Extract:
The early 1990s, however, saw a slow-down in the growth trend:
in other words, the 'kite' began to nose-dive. Manufacturing was badly affected
by the closure of three 'enclave' firms, producing electronic components, gloves
and tennis rackets respectively. Their withdrawal resulted in the loss of 800
jobs and reduced the manufacturing sector's contribution to GDP to between 8%
and 9%, well below the level of 13% achieved in 1984.
As if the troubles in manufacturing were not enough, the main
impetus keeping the kite in the air - the banana sector - began to weaken. In
the economic performance charts, 1993 recorded the worst set of figures for
bananas for six years. In the previous five-year period, annual receipts from
this sector averaged about EC $86 million (compared with some EC $68 million per
annum generated by tourism). But a combination of lower prices (-22.9%) and
smaller export volumes (-20.4%), meant that export earnings plummeted to just EC
$60 million, 39.3% less than the 1992 performance of EC $99 million. As in the
other Windwards, two major factors influenced this negative turnaround. These
were the entry into force of the new EU banana market regulation which, combined
with the preceding and ongoing battles with the dollar banana countries and
companies, put prices under pressure, and the sharp depreciation of the pound
sterling against the EC$. In fact, the drop was more than 25%. Low producer
prices, coupled with extended uncertainty over the future, heavily affected the
entire production chain and only 58 600 tons were exported last year, a
considerable shortfall vis-is SVG's quota of 82 000 tons which it has been
able to secure under the EU's 'famous' Regulation 404/93.
As in the other Windwards, the economic barometer in SVG rises
and falls in line with the fortunes of the banana industry. The 'banana dollar'
spreads throughout the economy, influencing local commerce, housing, education,
small business investment and so on, in a very tangible way. 'Although tourism
is increasingly showing its real potential and has been able to attract a number
of important projects in recent years, our economy at the moment is clearly
somewhat sluggish because of the banana situation,' feels Director of Planning,
Randolph Cato.

Aim 1:
Quote the passage on the banana economy word for word, starting at "As in the other" and ending at "Randolph Cato.".
Aim 2:
Extend the passage on the banana economy in Saint Vincent past its final sentence.
The listing that follows comes from a different source than the passage on the banana economy.

Dataset content:

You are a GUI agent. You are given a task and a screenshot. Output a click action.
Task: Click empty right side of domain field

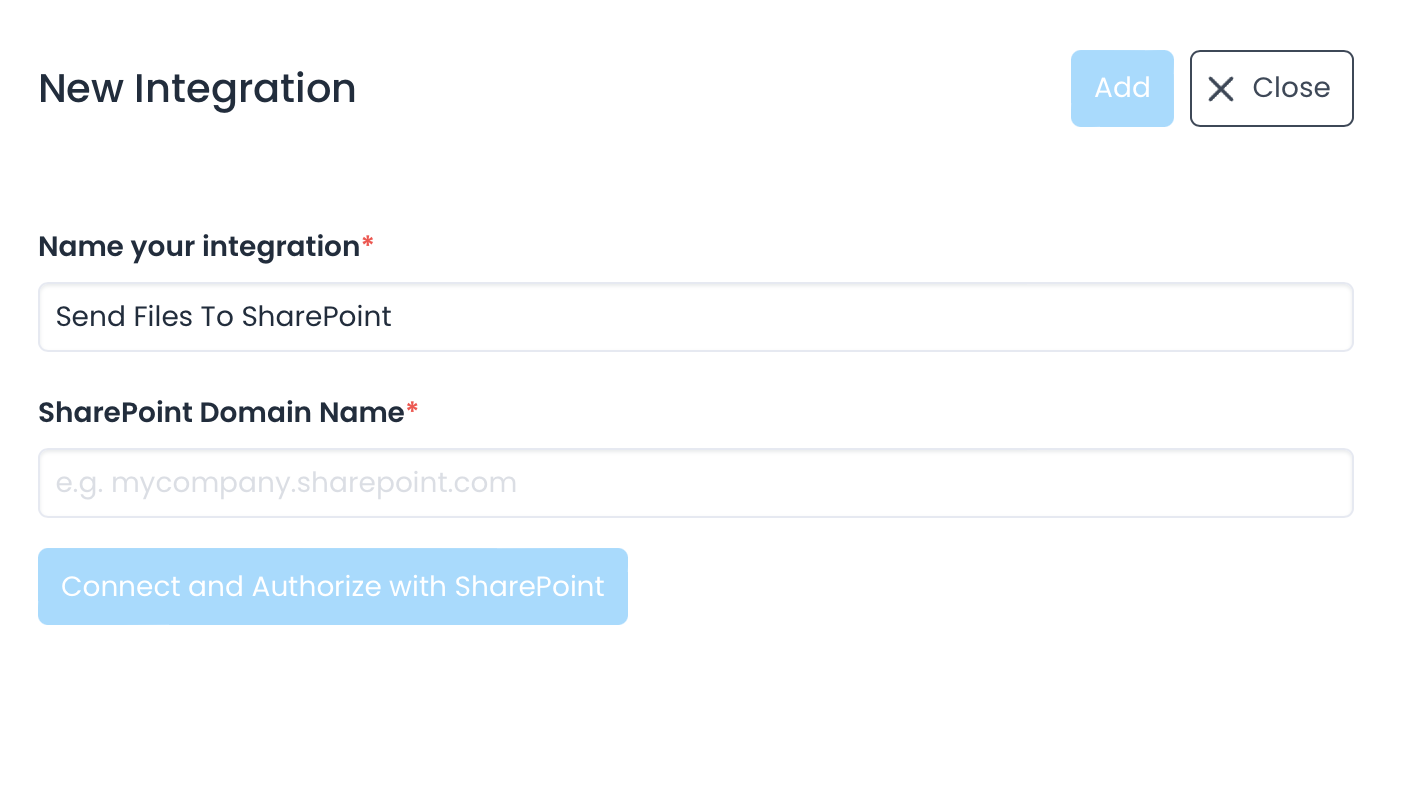(1100, 483)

Exercise result 1:
As in the other Windwards, the economic barometer in SVG rises
and falls in line with the fortunes of the banana industry. The 'banana dollar'
spreads throughout the economy, influencing local commerce, housing, education,
small business investment and so on, in a very tangible way. 'Although tourism
is increasingly showing its real potential and has been able to attract a number
of important projects in recent years, our economy at the moment is clearly
somewhat sluggish because of the banana situation,' feels Director of Planning,
Randolph Cato.

Exercise result 2:
Revamping bananas while diversifying
Some say the economy is sluggish. Others, like Allan
Cruickshank, the Minister for Agriculture, Industry and Labour, talk of the
'banana squeeze' while stressing that the year-long uncertainty cast a shadow
over the sector that was acutely felt by the farmers. 'as long as bananas went
well, people generally thought that they had an open-ended licence to grow them
on virtually every available plot. The new requirements of the considerably
toughened-up European banana market, however, send a new message to producers,'
feels Mr Cato. 'The current market and price situation,' he says, 'has clearly
signalled to farmers that they may have to reconsider what they grow where, and
certainly to abandon growing bananas in less favourable plots while going into
more suitable other crops. There is no way around it for banana growers: both
quality and productivity will be challenged by the increased need for
competitiveness.'
The present crisis has certainly concentrated minds on producing
bananas in a more business-like way. 'That has become unavoidable,' feels
Minister Cruickshank. 'After all, our long-standing marketing agent, Geest, is
also no longer behaving as a genteel family enterprise but rather as a tough
business partner.' This, he says, has been revealed in the negotiations over a
new marketing contract. Director Cato confirms the need for a more realistic
approach. 'Through price incentives, combined with the identification of their
costs, farmers must be able in the future to make their own assessment whether
it is worthwhile staying in bananas.' Banana-growing, he continues, must, in any
event 'become a real business.'
The Banana Growers Association (BOA) is acutely conscious of the
new, 'tough' environment. Simeon Greene, the Association's acting General
Manager, underlines the fact that 'the BGA can no longer act as a sort of
welfare organisation. On both the production side and, through WIBDECO, on the
marketing side, farmers are now aware that a proper commercial sense must
prevail.' As in the other Windwards, the local BGA faces both huge debts and
massive overdrafts. Mr Greene admits that 'the banana crisis is still making
itself very much felt,' but insists, 'we are fighting back, our industry is far
from dead, and anyway there is no real alternative!' The Government, meanwhile,
has embarked upon a major banana improvement and rehabilitation scheme which is
going so well that it is actually running ahead of schedule and initial targets
have had to be brought forward.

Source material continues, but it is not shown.